Thursday, February 10, 2011

Let's Be Honest

The strangest thing happened to me the other day. I happened to call a good friend of mine who I hadn't heard from for a while. (It was a bit more than 'just happened'. I really felt that I needed to get a hold of her.) When I was finally able to get her on the phone she told me that I was exactly the person she needed to talk to because she was going through a rough time. Through all her trials she was trying to be a good mother to her children. She felt overwhelmed and embarrassed. And why didn't she call me earlier? Because I send out a mass e mail to friends and family about my life and kids. Since this e mail goes to family members who are not always (or never) supportive of us I always make them upbeat. I didn't write them in that way to make us appear glorious. It wasn't for vanity. It was a form of self-preservation from cranky relatives who claim that their kids were potty trained, sleeping through the night and reading the newspaper by their first birthday. But my poor friend mistakenly believed that I had something that she lacked. In a way I do: a propensity to make sins of omission in my mass e mails. 


So let me be honest. 


I have been known to swear at my babies (obviously not my son now that he can talk) when they wake me up for the fifth time in one night.

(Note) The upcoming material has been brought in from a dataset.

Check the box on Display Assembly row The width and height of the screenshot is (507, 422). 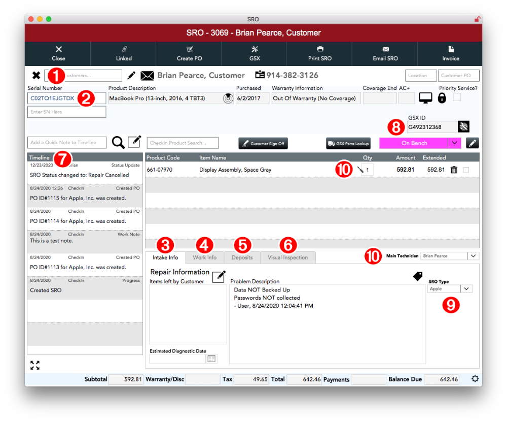(x=466, y=170)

I have turned off the baby monitor and let my daughter cry herself to sleep when she was tired and overstimulated and I couldn't sooth her.


My husband has found me curled up on the floor in the middle of the night crying out of frustration and sleep deprivation.

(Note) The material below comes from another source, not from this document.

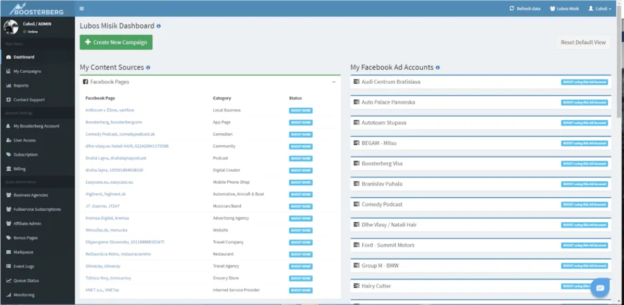Open the Comedy Podcast page link
624x305 pixels.
tap(113, 134)
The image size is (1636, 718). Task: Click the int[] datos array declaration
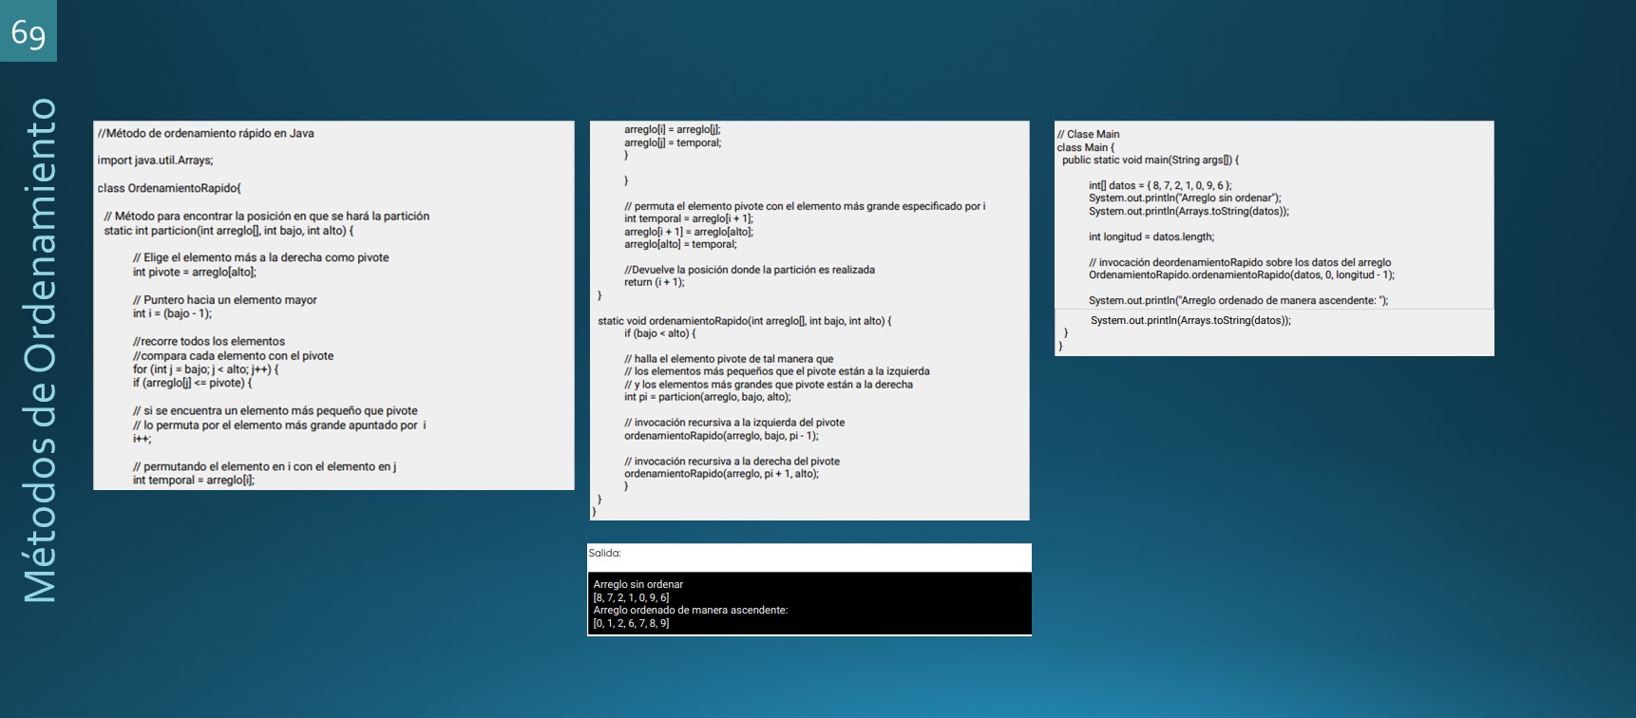[x=1159, y=186]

I am about to despair of feeding my son anything but cheerios and crackers.


My son is three and a half and is still not fully potty-trained. He does not read the newspaper. My daughter is almost a year old and will eat the newspaper.

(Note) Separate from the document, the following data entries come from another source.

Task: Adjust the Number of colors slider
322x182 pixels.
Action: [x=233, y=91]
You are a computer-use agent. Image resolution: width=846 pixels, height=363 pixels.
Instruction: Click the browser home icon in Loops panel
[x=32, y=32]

I'm saying this because we moms get so much criticism that we tend to hold back instead of being honest and helping each other. I may be Theology Mom and my children are a gift from God but some days the only proof of the Holy Spirit is working in my life is that I haven't eaten my young. They are good kids. I love them. But being a mom is hard work. 


Maybe it's our brokenness, our weakness and imperfections that make us shine.


So next time you see a mom heading out to the street with a baseball bat because some motorist woke up her babies by idling his car in front of her apartment and playing loud rap music don't be so quick to judge. It's probably me.


To my Dear Friend: If you read this - you are normal and you are an AMAZING mom. You don't have to be perfect. You just have to let God work in your life.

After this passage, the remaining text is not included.